- [To do]:
Reading the records beneath this task, work out how many lines contain the word "computer" and reply with only that number.

- [Task material]:
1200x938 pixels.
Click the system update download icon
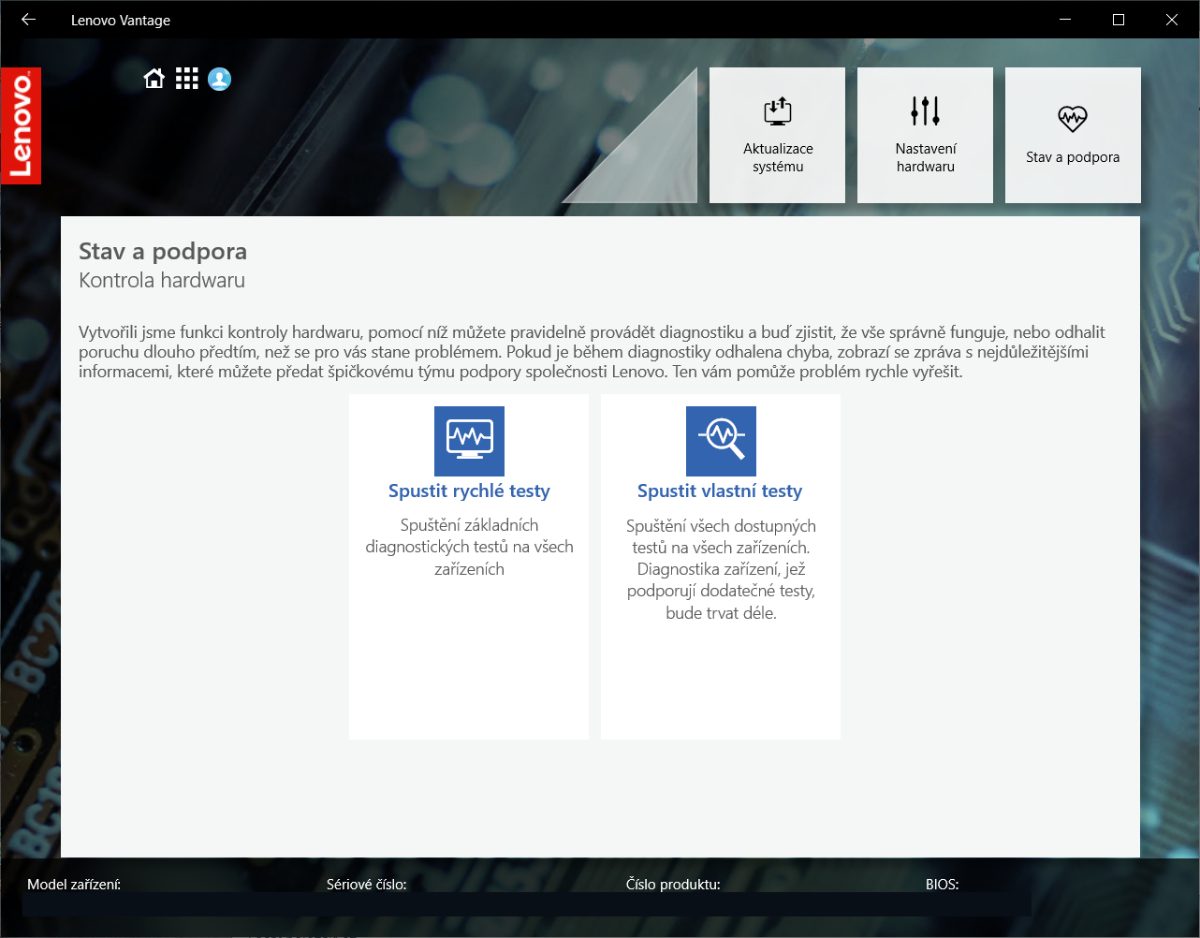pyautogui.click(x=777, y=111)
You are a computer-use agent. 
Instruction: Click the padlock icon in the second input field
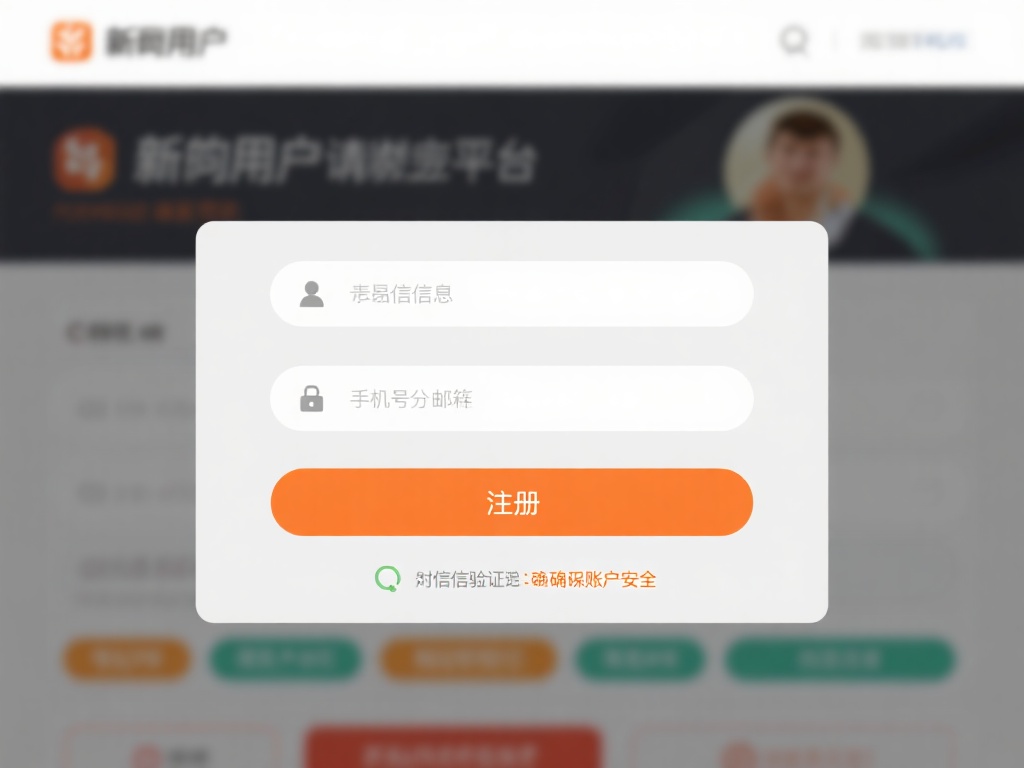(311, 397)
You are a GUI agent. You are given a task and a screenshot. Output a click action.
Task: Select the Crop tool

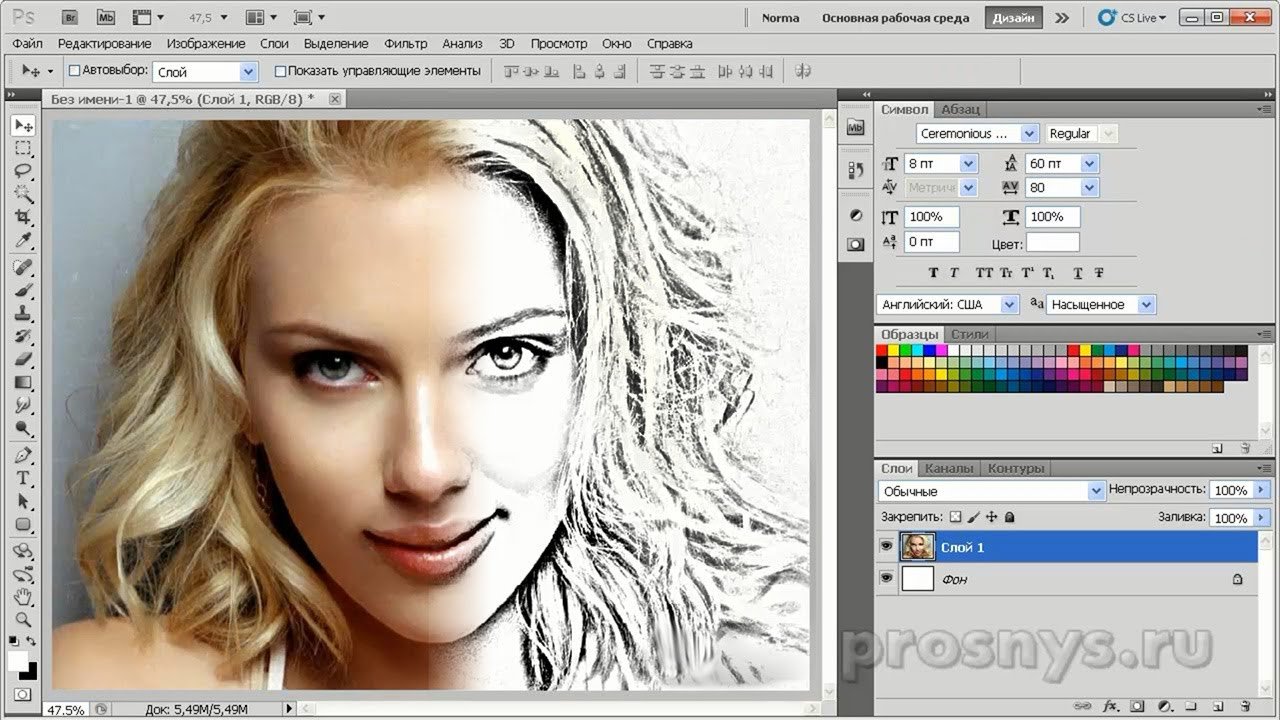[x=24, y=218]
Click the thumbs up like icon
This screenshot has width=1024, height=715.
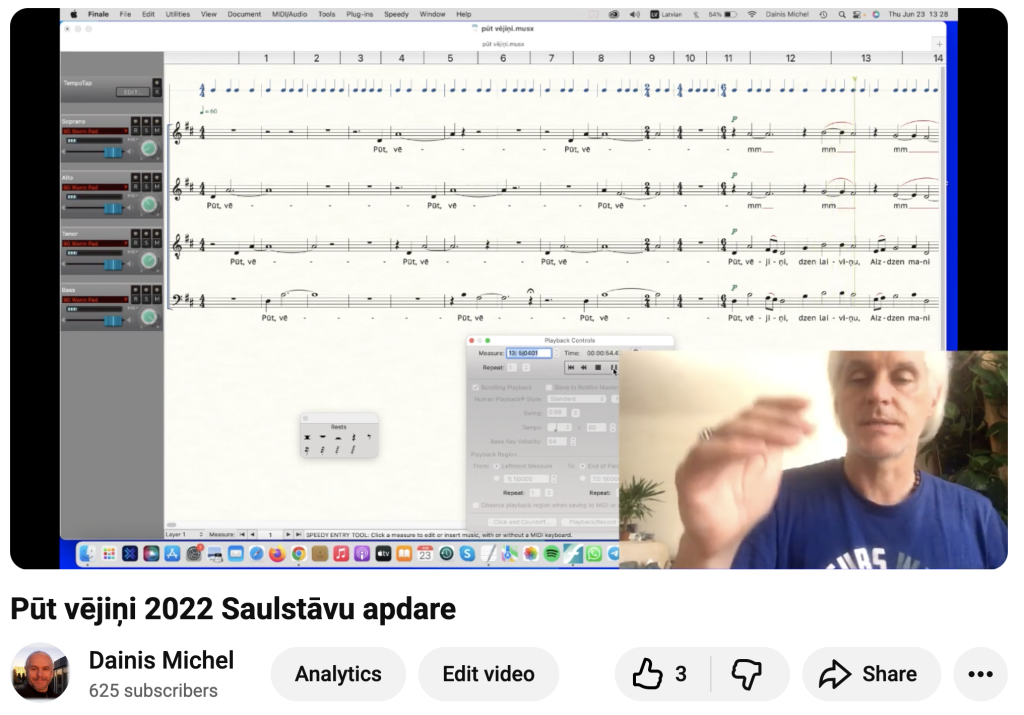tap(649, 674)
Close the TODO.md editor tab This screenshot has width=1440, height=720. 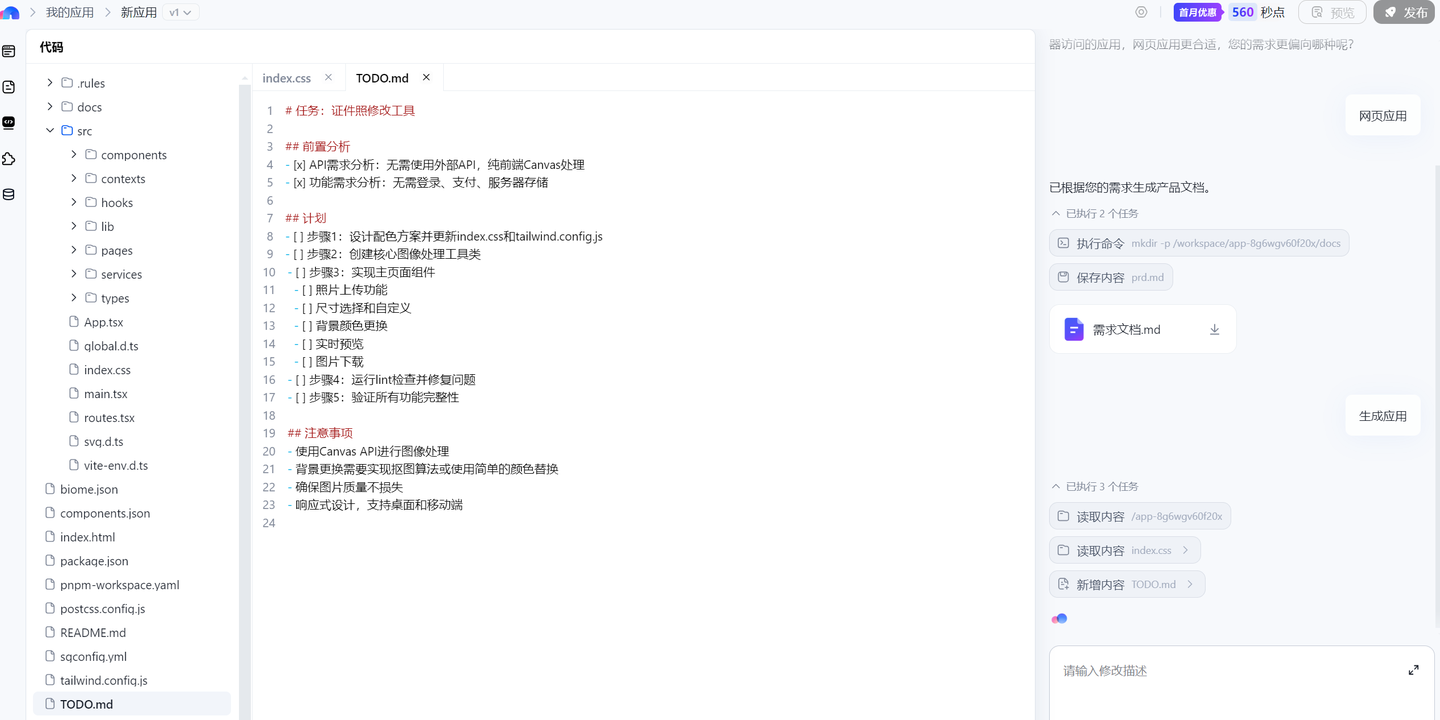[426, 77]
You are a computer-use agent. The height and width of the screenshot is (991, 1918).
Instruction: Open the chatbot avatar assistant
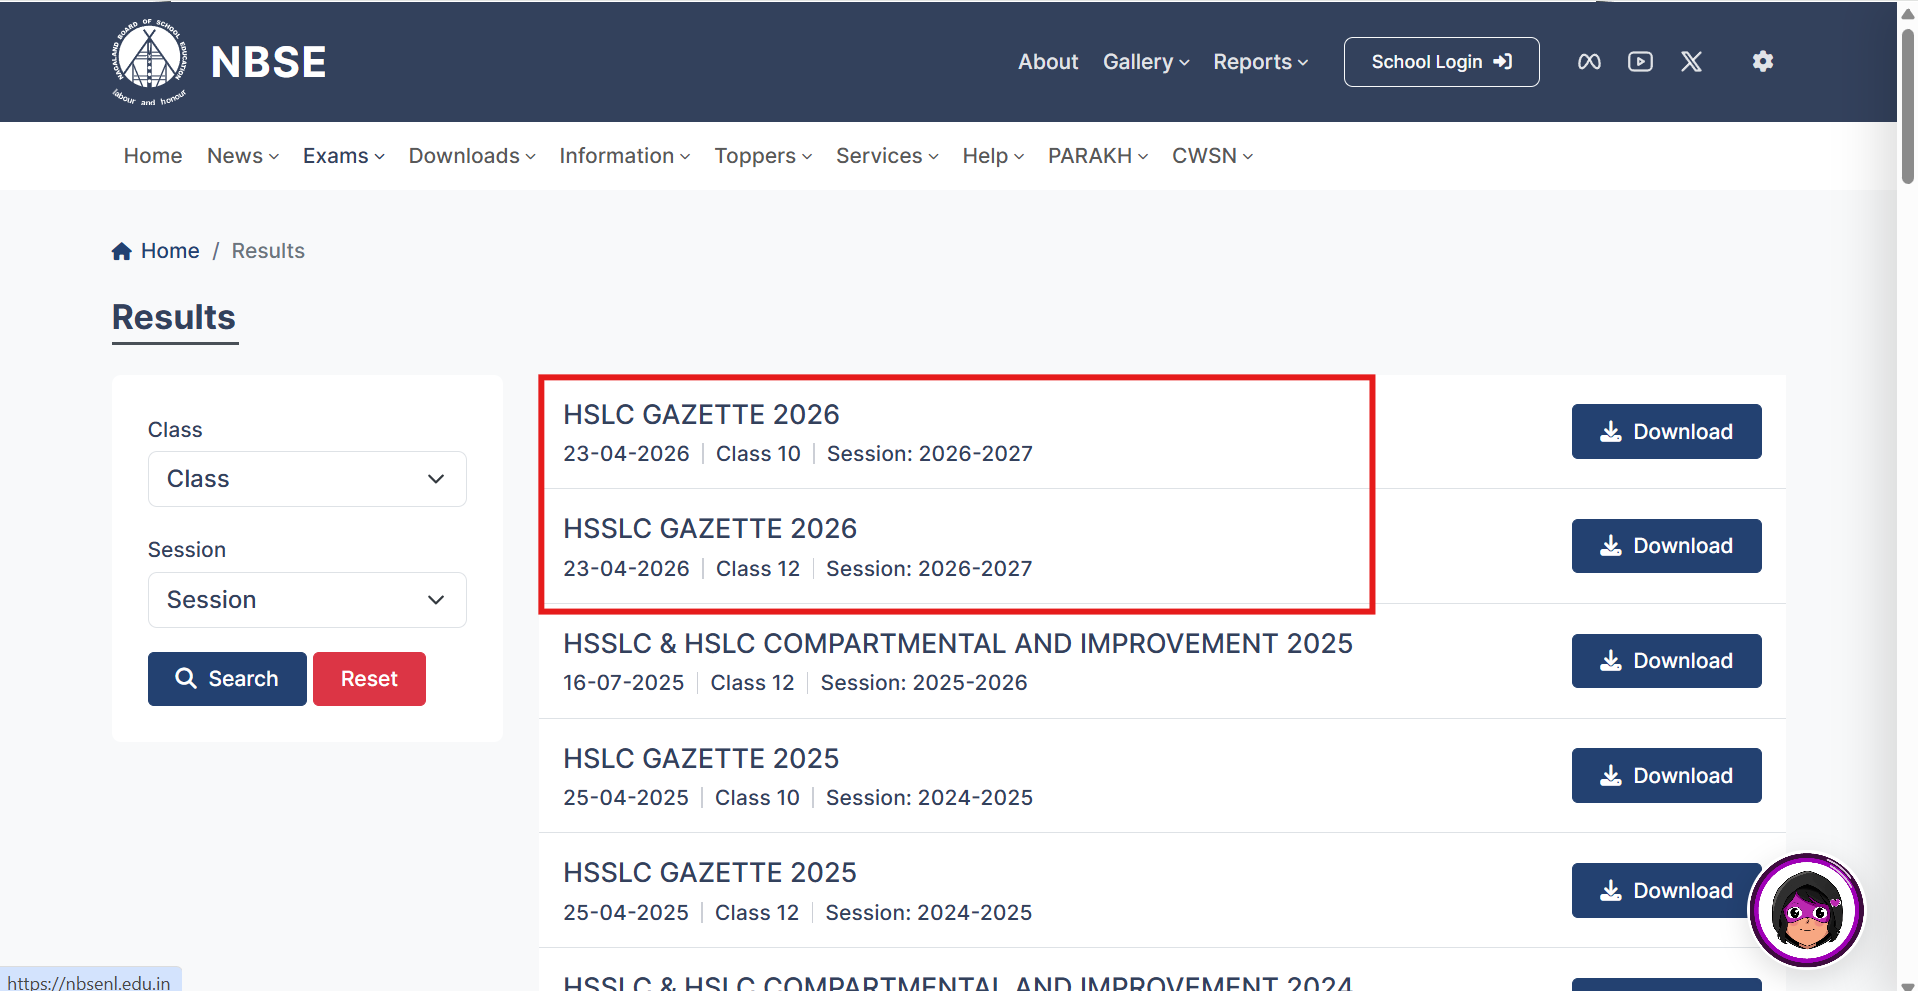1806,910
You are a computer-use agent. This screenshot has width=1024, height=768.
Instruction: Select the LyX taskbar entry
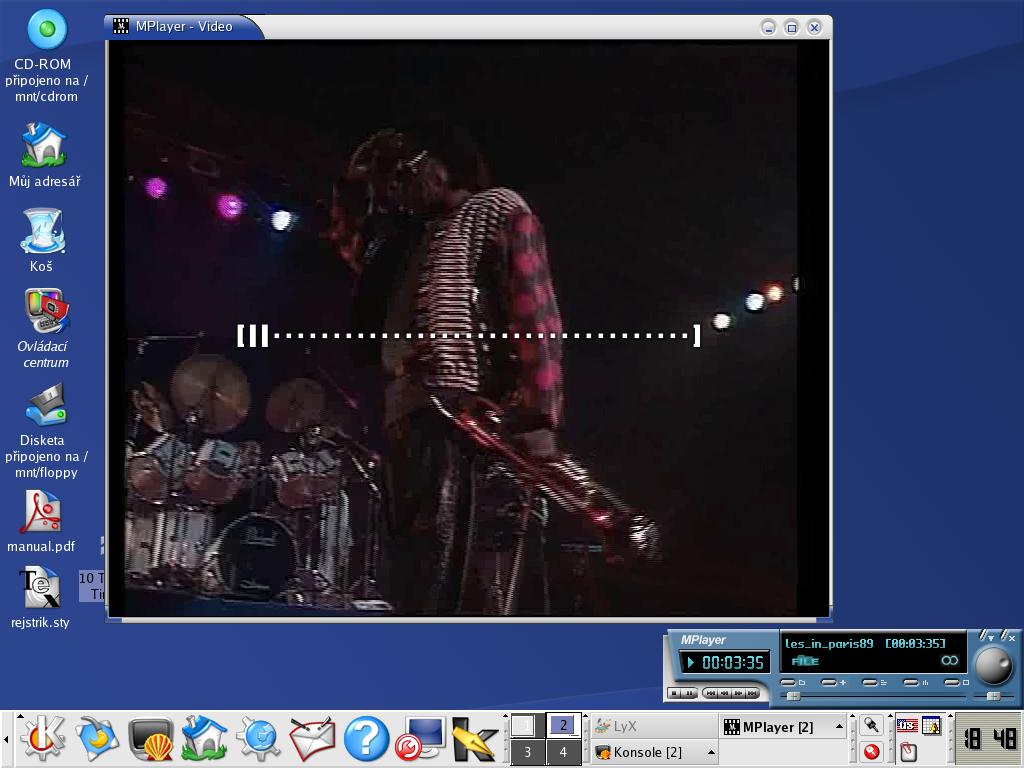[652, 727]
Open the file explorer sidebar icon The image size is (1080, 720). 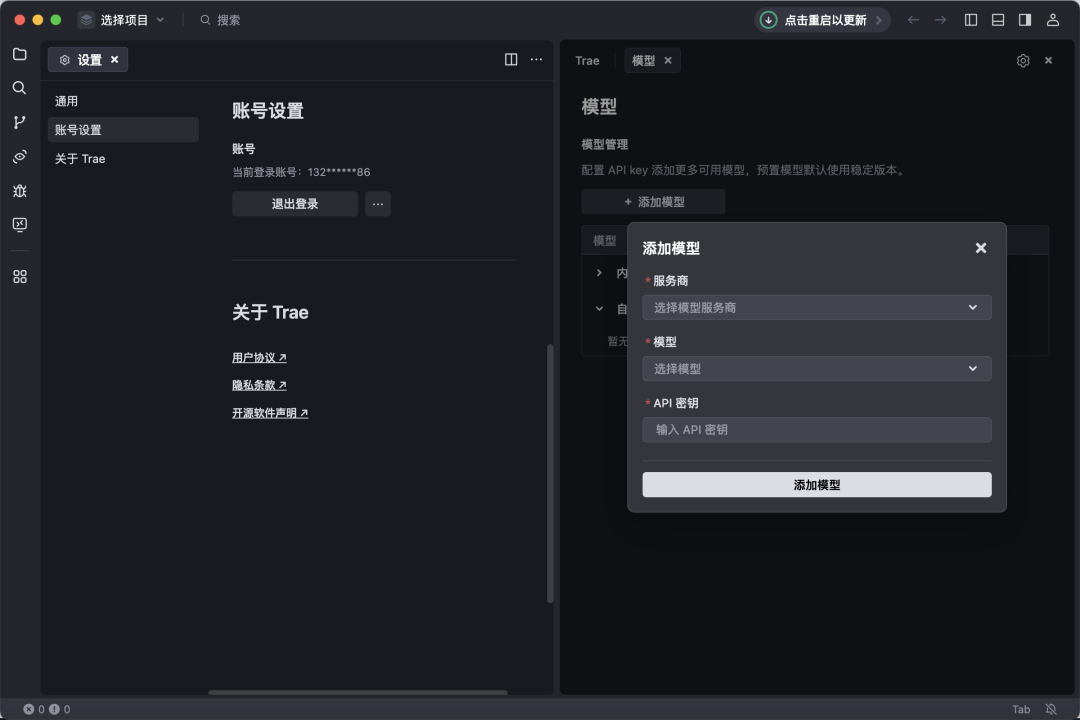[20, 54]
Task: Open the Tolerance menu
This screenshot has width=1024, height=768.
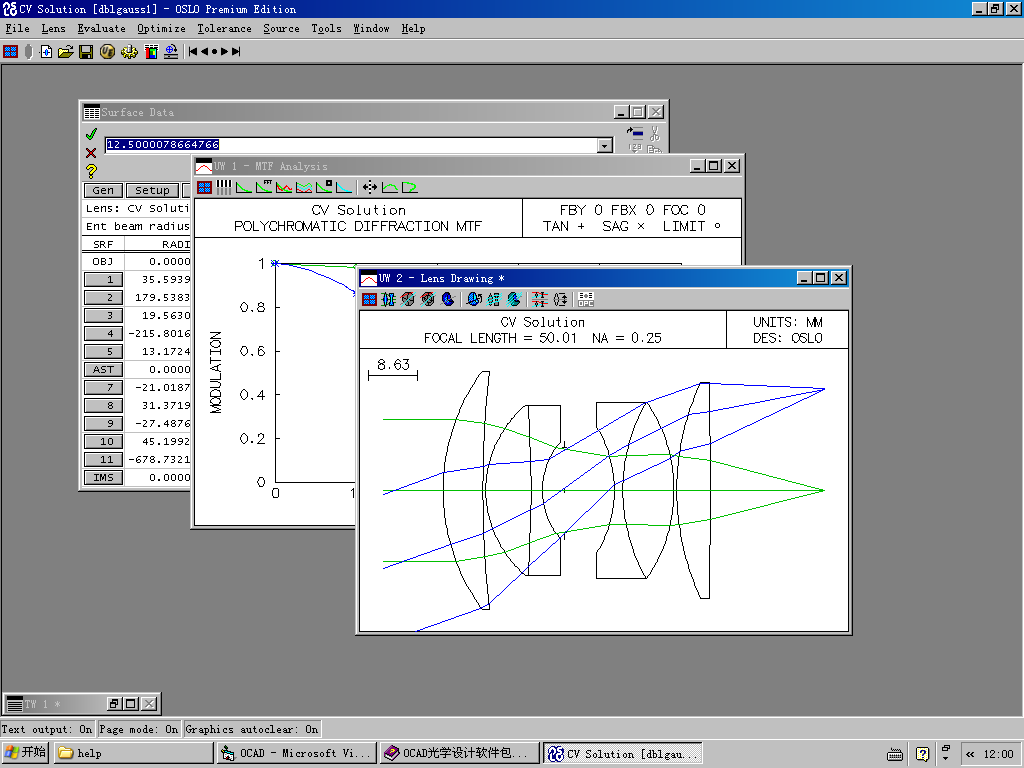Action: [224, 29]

- [Finished task]:
3